Hace unos días publiqué mis ideas acerca de la controversia sobre las declaraciones de B16, asumiendo que el Papa no había previsto la repercusión que tendrían sus palabras en un delicado contexto internacional.
Pero por otro lado… es posible que la elección de la cita haya sido a propósito.
Considerando la indudable altura intelectual de B16, la privilegiada posición que otorga el papado para apreciar los asuntos de política internacional, y el proceso por el cual se escriben y revisan los discursos del Papa, asumir que esa polémica cita simplemente “se pasó” parece bastante arriesgado.
Al menos ese es el punto que trata de explicar George Friedman, fundador de la compañía privada de inteligencia Stratfor, en este artículo (en inglés).
Friedman sostiene que las palabras de B16 fueron escogidas deliberadamente para producir un efecto, en especial si, consideramos que la cita en cuestión era bastante oscura, es decir, incluso un erudito como el Papa tuvo que trabajar bastante duro para encontrarla e incluirla en el discurso.
¿Por que lo hizo y por qué ahora? Friedman sostiene que la decisión de incluir la cita puede ser leída políticamente.
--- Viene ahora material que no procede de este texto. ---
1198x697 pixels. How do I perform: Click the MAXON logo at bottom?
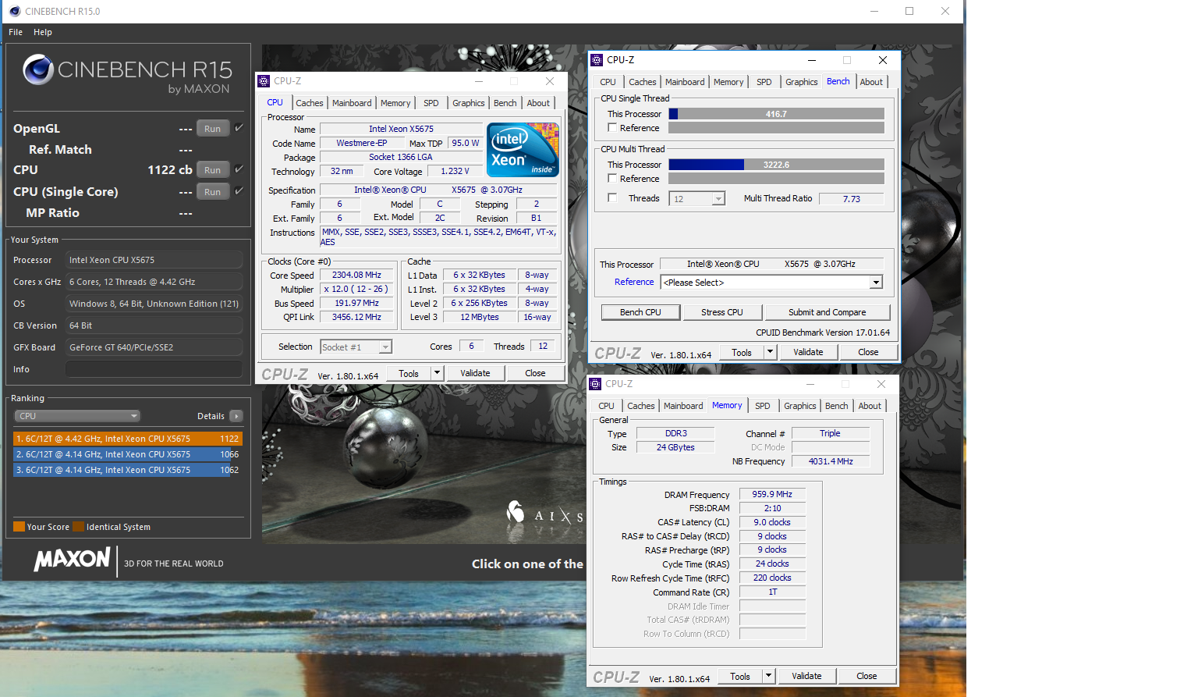point(72,559)
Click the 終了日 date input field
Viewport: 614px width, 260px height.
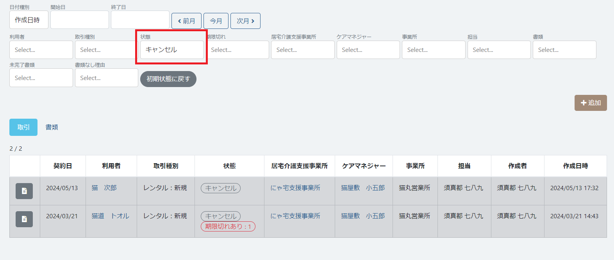point(140,20)
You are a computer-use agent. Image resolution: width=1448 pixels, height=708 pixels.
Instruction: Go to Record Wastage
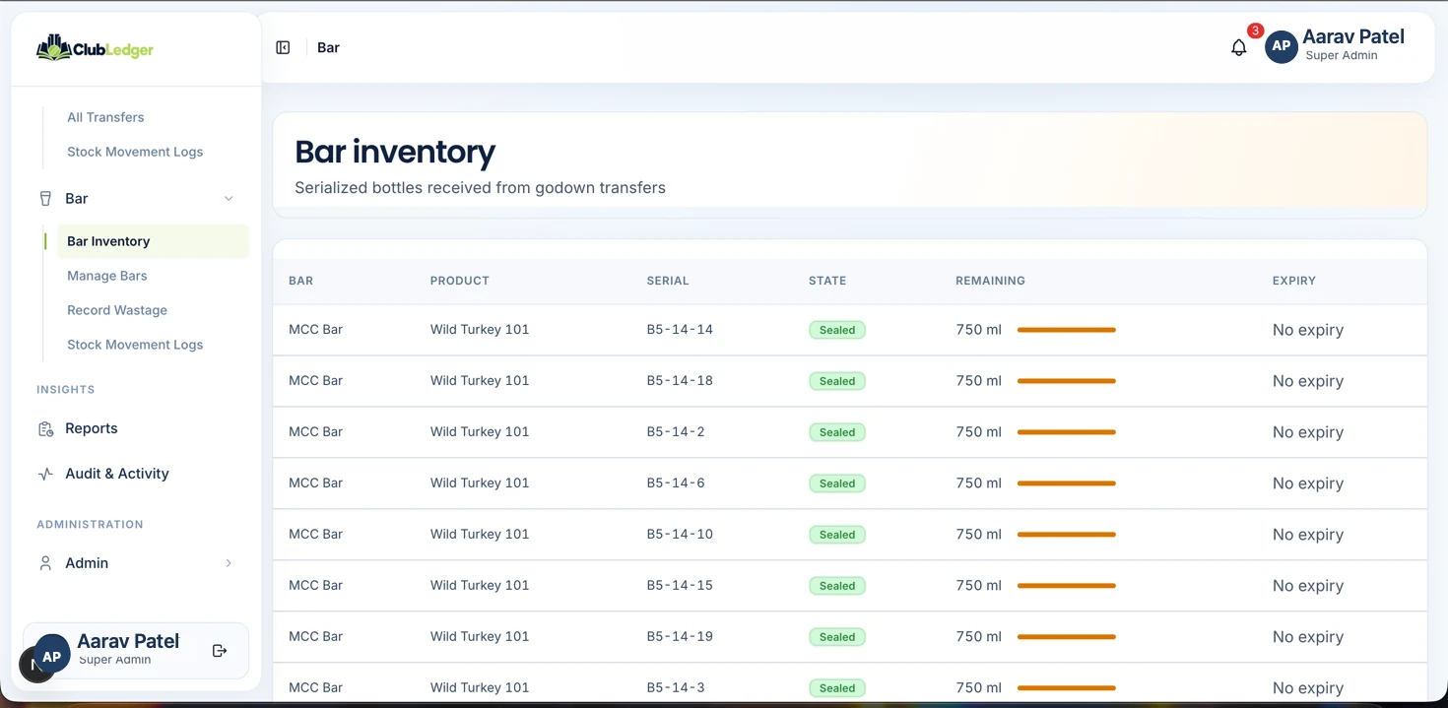point(117,310)
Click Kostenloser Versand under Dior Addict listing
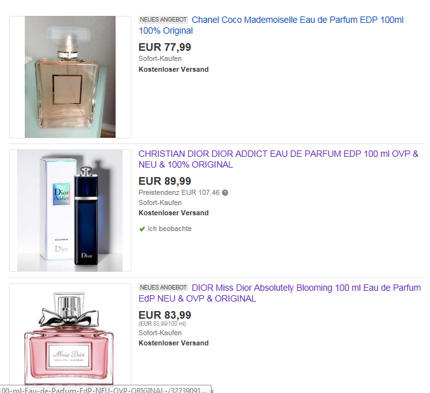Screen dimensions: 430x393 click(x=173, y=213)
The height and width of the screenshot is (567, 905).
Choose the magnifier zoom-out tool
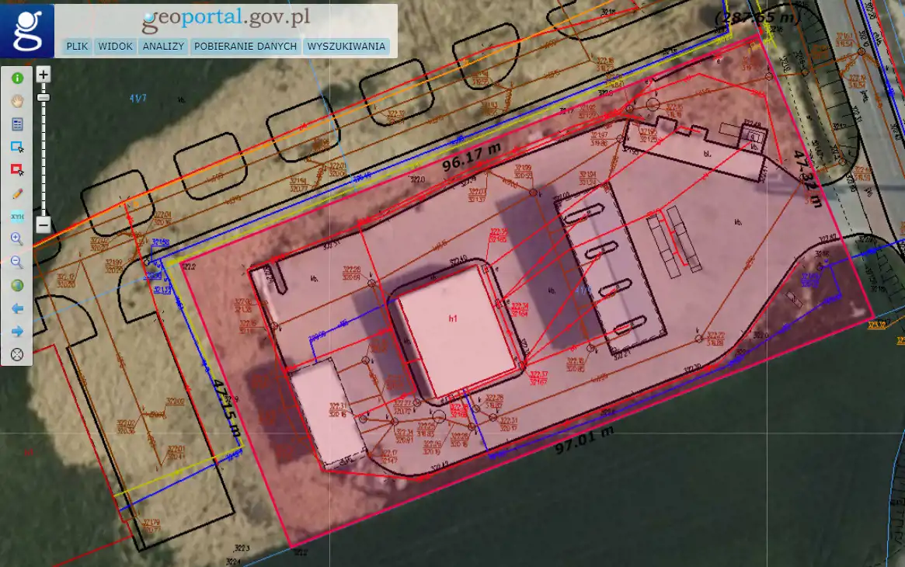[x=17, y=263]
La situación de las comunidades musulmanas en Europa se ha agravado día a día y muchos Europeos están comenzando a ver el multiculturalismo como una trampa. Es sabido que Joseph Ratzinger se opone al ingreso de Turquía a la Unión Europea y con este discurso buscaba provocar un aglutinamiento de las fuerzas que defienden la identidad occidental.
Gracias a un hábil fraseo, el Papa ha logrado acercarse a los musulmanes moderados y a la vez denunciando a los extremistas, lamentando la ofensa pero sin retractar una letra de sus palabras. Así, el Papa se ha erigido en un referente para el conflicto, sin amarrarse a ninguna posición en particular.
Al menos esa es la opinión de Friedman.